* Instructions for the task
Lay out every line of the records below as a Markdown table with the columns Row and Line. Number the rows in order and skip blank lines.
....
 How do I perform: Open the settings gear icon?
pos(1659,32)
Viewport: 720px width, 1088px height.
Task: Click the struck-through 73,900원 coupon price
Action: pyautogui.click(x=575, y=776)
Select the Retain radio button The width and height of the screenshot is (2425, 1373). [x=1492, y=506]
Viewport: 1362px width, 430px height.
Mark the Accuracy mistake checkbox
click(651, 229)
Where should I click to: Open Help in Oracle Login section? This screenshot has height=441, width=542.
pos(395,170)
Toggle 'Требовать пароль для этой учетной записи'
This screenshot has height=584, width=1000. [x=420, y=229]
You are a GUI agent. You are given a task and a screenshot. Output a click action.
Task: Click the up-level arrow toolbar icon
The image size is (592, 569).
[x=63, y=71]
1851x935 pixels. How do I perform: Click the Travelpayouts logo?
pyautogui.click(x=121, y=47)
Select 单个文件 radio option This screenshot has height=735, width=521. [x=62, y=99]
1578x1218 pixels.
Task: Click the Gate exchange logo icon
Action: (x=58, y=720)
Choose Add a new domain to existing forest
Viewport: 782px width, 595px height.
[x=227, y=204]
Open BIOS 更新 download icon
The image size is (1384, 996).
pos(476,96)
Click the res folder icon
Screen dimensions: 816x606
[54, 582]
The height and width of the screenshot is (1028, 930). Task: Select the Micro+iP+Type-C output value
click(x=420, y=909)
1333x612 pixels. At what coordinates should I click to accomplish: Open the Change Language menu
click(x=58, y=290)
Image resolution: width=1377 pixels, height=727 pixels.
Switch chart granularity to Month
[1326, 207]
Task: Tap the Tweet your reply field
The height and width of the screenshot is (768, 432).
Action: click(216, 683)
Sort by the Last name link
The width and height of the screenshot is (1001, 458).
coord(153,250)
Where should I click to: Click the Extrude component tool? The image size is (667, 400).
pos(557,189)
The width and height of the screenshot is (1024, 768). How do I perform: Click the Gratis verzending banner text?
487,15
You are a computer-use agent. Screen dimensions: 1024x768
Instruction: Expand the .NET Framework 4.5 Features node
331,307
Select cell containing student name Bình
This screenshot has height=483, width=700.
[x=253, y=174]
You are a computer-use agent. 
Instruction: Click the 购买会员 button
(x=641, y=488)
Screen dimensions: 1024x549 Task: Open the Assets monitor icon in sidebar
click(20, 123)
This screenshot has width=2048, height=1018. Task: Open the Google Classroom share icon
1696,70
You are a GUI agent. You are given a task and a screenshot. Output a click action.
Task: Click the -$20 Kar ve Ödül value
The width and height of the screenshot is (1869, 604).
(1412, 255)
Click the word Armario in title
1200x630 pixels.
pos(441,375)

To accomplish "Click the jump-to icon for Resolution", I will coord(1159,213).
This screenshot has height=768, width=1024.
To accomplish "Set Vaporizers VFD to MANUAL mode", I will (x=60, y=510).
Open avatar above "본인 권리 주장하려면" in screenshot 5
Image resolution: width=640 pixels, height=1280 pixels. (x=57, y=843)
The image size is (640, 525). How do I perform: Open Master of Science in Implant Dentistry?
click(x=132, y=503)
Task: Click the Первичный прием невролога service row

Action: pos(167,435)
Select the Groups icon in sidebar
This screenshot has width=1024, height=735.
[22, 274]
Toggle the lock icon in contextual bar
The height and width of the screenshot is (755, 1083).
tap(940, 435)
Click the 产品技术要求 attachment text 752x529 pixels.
....
* Answer to this exercise
| Row | Line |
|---|---|
| 1 |  How do I perform: Open the settings gear icon? |
| 2 | pos(1659,32) |
| 3 | Viewport: 720px width, 1088px height. |
| 4 | Task: Click the struck-through 73,900원 coupon price |
| 5 | Action: pyautogui.click(x=575, y=776) |
| 6 | Select the Retain radio button The width and height of the screenshot is (2425, 1373). [x=1492, y=506] |
| 7 | Viewport: 1362px width, 430px height. |
| 8 | Mark the Accuracy mistake checkbox |
| 9 | click(651, 229) |
| 10 | Where should I click to: Open Help in Oracle Login section? This screenshot has height=441, width=542. |
| 11 | pos(395,170) |
| 12 | Toggle 'Требовать пароль для этой учетной записи' |
| 13 | This screenshot has height=584, width=1000. [x=420, y=229] |
| 14 | You are a GUI agent. You are given a task and a screenshot. Output a click action. |
| 15 | Task: Click the up-level arrow toolbar icon |
| 16 | The image size is (592, 569). |
| 17 | [x=63, y=71] |
| 18 | 1851x935 pixels. How do I perform: Click the Travelpayouts logo? |
| 19 | pyautogui.click(x=121, y=47) |
| 20 | Select 单个文件 radio option This screenshot has height=735, width=521. [x=62, y=99] |
| 21 | 1578x1218 pixels. |
| 22 | Task: Click the Gate exchange logo icon |
| 23 | Action: (x=58, y=720) |
| 24 | Choose Add a new domain to existing forest |
| 25 | Viewport: 782px width, 595px height. |
| 26 | [x=227, y=204] |
| 27 | Open BIOS 更新 download icon |
| 28 | The image size is (1384, 996). |
| 29 | pos(476,96) |
| 30 | Click the res folder icon |
| 31 | Screen dimensions: 816x606 |
| 32 | [54, 582] |
| 33 | The height and width of the screenshot is (1028, 930). Task: Select the Micro+iP+Type-C output value |
| 34 | click(x=420, y=909) |
| 35 | 1333x612 pixels. At what coordinates should I click to accomplish: Open the Change Language menu |
| 36 | click(x=58, y=290) |
| 37 | Image resolution: width=1377 pixels, height=727 pixels. |
| 38 | Switch chart granularity to Month |
| 39 | [1326, 207] |
| 40 | Task: Tap the Tweet your reply field |
| 41 | The height and width of the screenshot is (768, 432). |
| 42 | Action: click(216, 683) |
| 43 | Sort by the Last name link |
| 44 | The width and height of the screenshot is (1001, 458). |
| 45 | coord(153,250) |
| 46 | Where should I click to: Click the Extrude component tool? The image size is (667, 400). |
| 47 | pos(557,189) |
| 48 | The width and height of the screenshot is (1024, 768). How do I perform: Click the Gratis verzending banner text? |
| 49 | 487,15 |
| 50 | You are a computer-use agent. Screen dimensions: 1024x768 |
| 51 | Instruction: Expand the .NET Framework 4.5 Features node |
| 52 | 331,307 |
| 53 | Select cell containing student name Bình |
| 54 | This screenshot has height=483, width=700. |
| 55 | [x=253, y=174] |
| 56 | You are a computer-use agent.  |
| 57 | Instruction: Click the 购买会员 button |
| 58 | (x=641, y=488) |
| 59 | Screen dimensions: 1024x549 Task: Open the Assets monitor icon in sidebar |
| 60 | click(20, 123) |
| 61 | This screenshot has width=2048, height=1018. Task: Open the Google Classroom share icon |
| 62 | 1696,70 |
| 63 | You are a GUI agent. You are given a task and a screenshot. Output a click action. |
| 64 | Task: Click the -$20 Kar ve Ödül value |
| 65 | The width and height of the screenshot is (1869, 604). |
| 66 | (1412, 255) |
| 67 | Click the word Armario in title |
| 68 | 1200x630 pixels. |
| 69 | pos(441,375) |
| 70 | To accomplish "Click the jump-to icon for Resolution", I will coord(1159,213). |
| 71 | This screenshot has height=768, width=1024. |
| 72 | To accomplish "Set Vaporizers VFD to MANUAL mode", I will (x=60, y=510). |
| 73 | Open avatar above "본인 권리 주장하려면" in screenshot 5 |
| 74 | Image resolution: width=640 pixels, height=1280 pixels. (x=57, y=843) |
| 75 | The image size is (640, 525). How do I perform: Open Master of Science in Implant Dentistry? |
| 76 | click(x=132, y=503) |
| 77 | Task: Click the Первичный прием невролога service row |
| 78 | Action: pos(167,435) |
| 79 | Select the Groups icon in sidebar |
| 80 | This screenshot has width=1024, height=735. |
| 81 | [22, 274] |
| 82 | Toggle the lock icon in contextual bar |
| 83 | The height and width of the screenshot is (755, 1083). |
| 84 | tap(940, 435) |
| 85 | Click the 产品技术要求 attachment text 752x529 pixels. |